There are many ethical, political and social questions swirling around this issue that have yet to be resolved, but the costs to the state for the transgender bathroom bill are starting to add up.

The Charlotte Regional Visitors Authority estimated the bathroom bill has cost more than $80 million in lost business, and that’s just for events around Charlotte. The group factored in things like canceled conventions, lost hotel room nights and potential business that expressed hesitation or concern over the law.

Aaron Nelson, president and CEO of the Chapel Hill-Carrboro Chamber of Commerce, said he is seeing a similar trend in his area as well.

“It’s at hundreds of jobs,” he said, speaking of jobs lost due to the law, “and its economic impact in terms of millions of dollars in lost conference revenue, and we are nearing the hundreds of millions of dollars of lost community investment impact, and that’s just what we know.”

Concerts and conventions are being cancelled. And, Michael Jordan, the owner of the Charlotte Hornets, said in a statement to The Charlotte Observer that he’s opposed to discrimination in any form. John Connaughton at the University of North Carolina- Charlotte’s Belk College of Business said while canceled performances and conventions make headlines, they aren’t actually the main sources of economic impact.  

“Those [kinds of events] are not as big as corporate relocations that don’t come here,” he said, pointing out that the new jobs created by such relocations “have a much bigger impact because the money stays here … and it’s for a much longer period of time.”

Paypal and Duetsche-Bank have already changed their plans to open or expand operations in North Carolina in response to the law, even as it’s being contested by the federal government.

Allan Freyer, the director of the Workers’ Rights Project at the North Carolina Justice Center, said there are longer-term consequences that can’t be quantified.

“Unfortunately,” he said, “we’ll never know the full scale of the companies that quietly struck North Carolina off their list for putting a new plant in the state or expanding an existing facility.” 

The federal government is also threatening to pull funds from several sectors like education, transportation and housing. A recent report from UCLA’s Williams Institute estimated such cuts could cost the state more than$4.5 billion.
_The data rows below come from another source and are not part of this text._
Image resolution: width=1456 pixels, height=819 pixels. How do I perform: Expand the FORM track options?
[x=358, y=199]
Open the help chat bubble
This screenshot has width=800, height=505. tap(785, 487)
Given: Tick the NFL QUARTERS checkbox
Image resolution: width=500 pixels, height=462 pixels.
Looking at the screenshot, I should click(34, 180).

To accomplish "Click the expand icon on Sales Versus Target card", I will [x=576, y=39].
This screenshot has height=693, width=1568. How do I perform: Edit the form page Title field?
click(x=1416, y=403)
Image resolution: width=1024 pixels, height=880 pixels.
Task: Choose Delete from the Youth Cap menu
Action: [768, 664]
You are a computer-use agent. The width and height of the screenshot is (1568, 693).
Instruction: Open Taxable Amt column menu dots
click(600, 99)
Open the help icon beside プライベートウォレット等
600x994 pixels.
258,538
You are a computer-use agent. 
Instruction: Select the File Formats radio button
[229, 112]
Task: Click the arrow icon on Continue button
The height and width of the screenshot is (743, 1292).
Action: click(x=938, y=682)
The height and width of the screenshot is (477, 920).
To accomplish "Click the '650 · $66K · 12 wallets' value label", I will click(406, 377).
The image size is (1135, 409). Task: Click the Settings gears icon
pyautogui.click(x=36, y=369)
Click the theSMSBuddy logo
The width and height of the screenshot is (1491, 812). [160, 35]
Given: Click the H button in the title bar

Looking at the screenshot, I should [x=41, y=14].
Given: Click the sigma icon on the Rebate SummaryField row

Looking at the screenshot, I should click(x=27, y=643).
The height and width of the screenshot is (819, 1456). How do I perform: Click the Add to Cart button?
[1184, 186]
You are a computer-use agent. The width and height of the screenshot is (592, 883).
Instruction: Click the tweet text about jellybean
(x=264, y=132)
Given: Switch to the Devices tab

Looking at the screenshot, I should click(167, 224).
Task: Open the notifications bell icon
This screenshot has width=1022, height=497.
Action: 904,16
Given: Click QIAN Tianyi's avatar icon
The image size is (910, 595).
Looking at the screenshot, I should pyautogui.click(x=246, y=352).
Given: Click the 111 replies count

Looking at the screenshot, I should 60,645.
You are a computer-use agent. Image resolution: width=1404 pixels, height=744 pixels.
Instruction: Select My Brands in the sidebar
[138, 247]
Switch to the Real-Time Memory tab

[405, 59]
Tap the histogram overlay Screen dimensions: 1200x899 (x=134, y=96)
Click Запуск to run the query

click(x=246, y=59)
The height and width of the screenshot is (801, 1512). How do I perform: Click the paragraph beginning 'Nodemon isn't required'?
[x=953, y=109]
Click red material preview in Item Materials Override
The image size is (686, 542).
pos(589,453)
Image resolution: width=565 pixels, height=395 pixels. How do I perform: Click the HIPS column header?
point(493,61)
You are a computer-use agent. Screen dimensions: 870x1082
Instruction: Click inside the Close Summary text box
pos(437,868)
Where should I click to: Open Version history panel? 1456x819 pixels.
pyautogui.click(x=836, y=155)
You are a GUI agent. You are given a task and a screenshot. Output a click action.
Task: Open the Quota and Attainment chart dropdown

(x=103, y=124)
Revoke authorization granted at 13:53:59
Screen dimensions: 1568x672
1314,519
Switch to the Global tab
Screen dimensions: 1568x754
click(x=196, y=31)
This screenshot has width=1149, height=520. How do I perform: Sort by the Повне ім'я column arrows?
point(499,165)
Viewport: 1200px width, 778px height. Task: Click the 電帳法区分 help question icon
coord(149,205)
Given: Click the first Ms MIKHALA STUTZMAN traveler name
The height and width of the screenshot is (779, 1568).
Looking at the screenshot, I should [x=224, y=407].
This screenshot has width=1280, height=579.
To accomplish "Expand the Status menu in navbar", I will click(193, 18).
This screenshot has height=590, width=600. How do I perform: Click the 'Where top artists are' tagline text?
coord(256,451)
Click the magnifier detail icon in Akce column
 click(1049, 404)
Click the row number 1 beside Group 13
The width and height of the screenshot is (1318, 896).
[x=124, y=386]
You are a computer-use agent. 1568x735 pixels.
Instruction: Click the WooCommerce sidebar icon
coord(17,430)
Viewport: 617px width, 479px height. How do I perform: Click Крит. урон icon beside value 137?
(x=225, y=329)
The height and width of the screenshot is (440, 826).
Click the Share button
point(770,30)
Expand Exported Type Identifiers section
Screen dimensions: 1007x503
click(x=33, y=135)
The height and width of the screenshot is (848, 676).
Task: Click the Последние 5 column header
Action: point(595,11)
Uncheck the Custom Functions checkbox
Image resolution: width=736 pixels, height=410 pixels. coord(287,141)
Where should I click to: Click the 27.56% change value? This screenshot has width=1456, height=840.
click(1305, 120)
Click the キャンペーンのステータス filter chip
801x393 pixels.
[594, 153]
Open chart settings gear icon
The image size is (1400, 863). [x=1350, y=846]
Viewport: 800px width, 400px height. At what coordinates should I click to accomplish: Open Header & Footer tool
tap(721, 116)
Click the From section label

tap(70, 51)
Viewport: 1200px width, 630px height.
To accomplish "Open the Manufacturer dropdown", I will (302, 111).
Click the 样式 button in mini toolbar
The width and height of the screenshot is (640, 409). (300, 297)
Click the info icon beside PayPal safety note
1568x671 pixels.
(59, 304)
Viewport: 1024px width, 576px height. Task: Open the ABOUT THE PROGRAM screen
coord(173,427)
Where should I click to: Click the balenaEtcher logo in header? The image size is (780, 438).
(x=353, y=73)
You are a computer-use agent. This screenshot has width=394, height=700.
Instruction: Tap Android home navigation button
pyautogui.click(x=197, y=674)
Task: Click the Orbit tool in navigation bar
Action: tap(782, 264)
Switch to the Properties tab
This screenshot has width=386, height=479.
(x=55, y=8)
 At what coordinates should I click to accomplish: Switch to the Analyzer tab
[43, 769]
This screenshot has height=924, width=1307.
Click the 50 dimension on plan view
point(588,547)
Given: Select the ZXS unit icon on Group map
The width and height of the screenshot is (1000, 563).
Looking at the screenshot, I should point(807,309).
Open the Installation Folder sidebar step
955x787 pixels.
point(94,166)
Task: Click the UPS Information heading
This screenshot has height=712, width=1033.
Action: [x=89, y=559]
“To put this in context,” said NCJC’s Freyer, “the state budget this year is about $22 billion, so $4.5 billion represents about 20 percent of that overall budget line.”

Not to mention the cost of all the legal fees from the lawsuits.

*CORRECTION: An earlier version of this story incorrectly stated that Charlotte Hornets owner Michael Jordan had threatened to move the team. He did not.  Jordan did say in a statement to The Charlotte Observer that he’s opposed to discrimination in any form.